An asset-based alternative Featured

8:00pm EDT May 15, 2006
Asset-based loans are one of many working capital financial tools available to business owners — and they aren’t just for companies “in trouble.” This might surprise executives of the old guard, who tag the asset-based structure as a Band-Aid for unprofitable companies.

“Some business owners will still think of asset-based loans and lending for the guy that doesn’t have enough equity in his company and doesn’t have enough money,” says Everett Orrick, Orange Country regional manager for Comerica Bank.

Traditionally, asset-based loans have been a fit for business owners in promising turnaround situations, as well as manufacturing operations in growth mode. But these loans can also build in much-needed checks and balances — not to mention some elbowroom when negotiating with the bank. You could eliminate a personal guarantee, secure more credit or even get better pricing on an asset-backed loan as opposed to a traditional line of credit.
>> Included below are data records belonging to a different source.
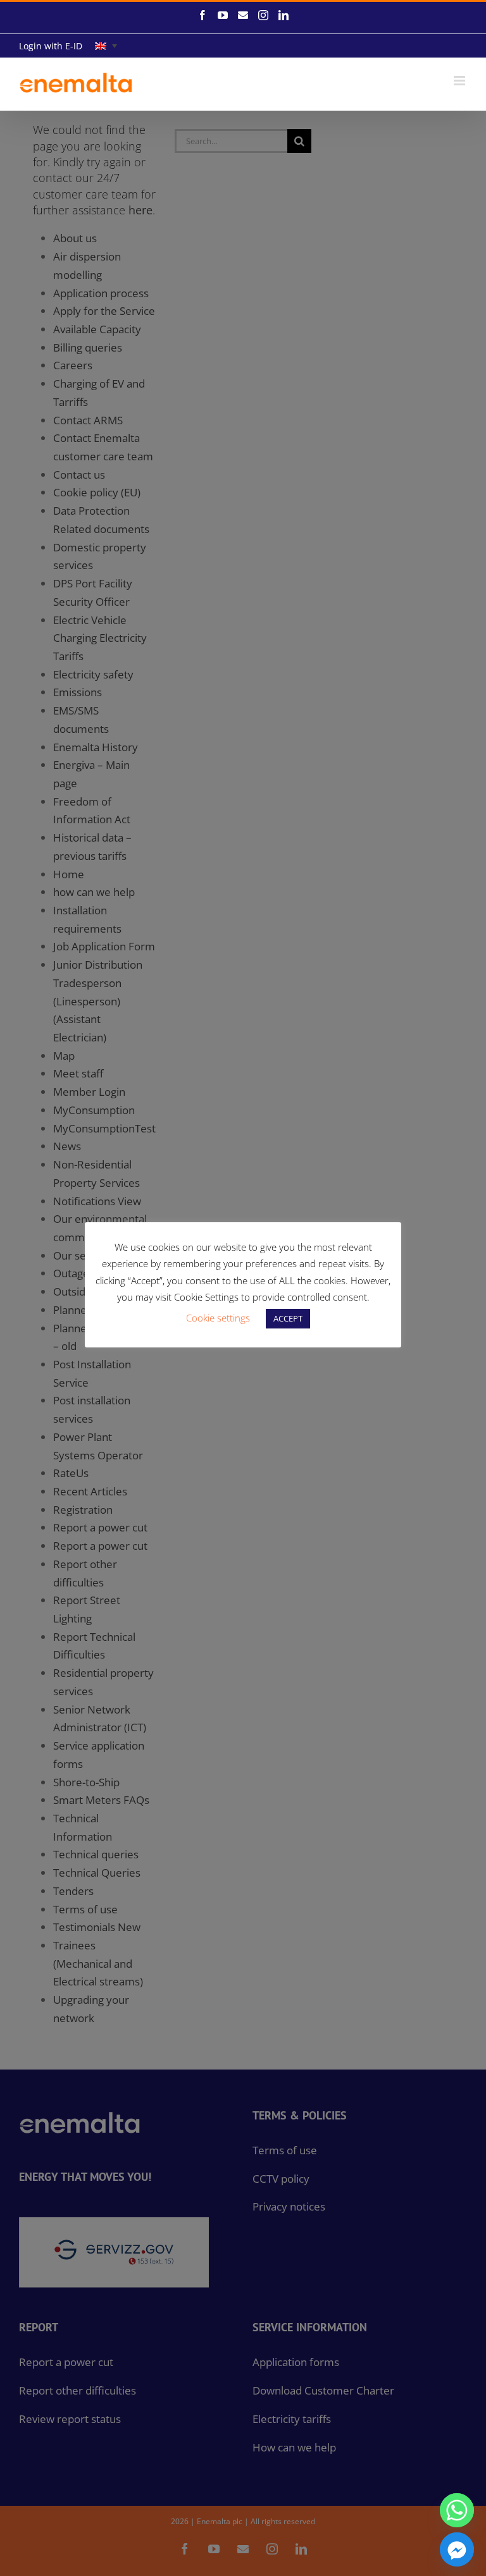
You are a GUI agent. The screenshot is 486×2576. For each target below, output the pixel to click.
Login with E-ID (50, 46)
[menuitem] (106, 46)
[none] (106, 46)
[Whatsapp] (457, 2510)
Describe how asset-based loans work.
Asset-based loans allow businesses to secure a working capital line of credit with an advanced rate based on assets, including accounts receivables and inventory. For example, if you are a distributor of paper supplies and the bank gives you a $10 million credit line, it will lend you only 80 percent of your accounts receivables on any given day, and 60 percent based on your inventory. You produce a borrowing base certificate for the bank on a daily, weekly or monthly basis, depending on your credit risk. This form lists a number of variables, including accounts receivable and inventory levels. Based on that information, the bank will determine how much it will lend to that business on a given day.

Why are these loans valuable for rapidly growing businesses?
Asset-based loans can help growing companies close the gap between paying vendors to get supplies and collecting accounts receivables from customers. This is especially helpful for those rapidly growing companies in the manufacturing and distribution sectors.

Let’s say the company has high equity and a healthy balance sheet. The company is growing, and every dollar in sales the company adds requires additional working capital. In other words, when that paper supplier takes another order from a customer, it has to pay a vendor to get the supplies so it can fulfill that order. It pays the supplier long before it collects from the customer.

Usually, vendors must be paid immediately or at least within 30 days. Customers probably pay between 60 and 90 days — maybe 30 days if they really rely on your services. With an average 60 days on receivables, that means the company gets paid one month after it pays its suppliers. The more a company sells, the larger the gap between payables and receivables. Asset-based loans can help companies bridge that gap so they can continue to grow and stabilize their cash flow.

Who else is an ideal candidate for an asset-backed loan?
Many businesses benefit from the tighter controls banks enforce when they extend asset-based loans. For example, if you are busy on the sales and marketing side of your business and you want to have more checks and balances on how your financial team manages your assets and liabilities, this type of loan is that check and balance. Your bank won’t lend you more than 80 percent on receivables and an agreed-upon percent on your inventory. That is a control. If your inventory grows too rapidly, the bank will say, ‘You are over-advanced. How will you fix it?’

Also, business owners who overlook asset-based loans miss out on an opportunity to eliminate one thing most everyone dislikes: the personal guarantee on the debt they owe the bank. In return for giving the bank more comfort (because asset-based loans allow them more control and less risk), a lender may consider trading an asset-based structure for that personal guarantee. Or a lender may give you a larger line, but only if you elect an asset-based structure.

What is the difference between an asset-based loan from a bank and a similar arrangement with a factor or finance company?
Those companies really only lend to very highly leveraged businesses or turnaround companies, and they use this asset-based tool. But some finance companies tend to have higher rates and waiver fees. It’s really important not to confuse asset-based loans from banks and finance companies. Banks can provide a similar structure as the finance companies, but the rates and fees are negotiable because banks place high value on the customer relationship.

Many business owners do not realize their banks offer asset-based loans — and many smaller, regional banks don’t have the back-shop support to adequately monitor this structure. Larger financial institutions with a national reach often can support and offer asset-based loans to their customers.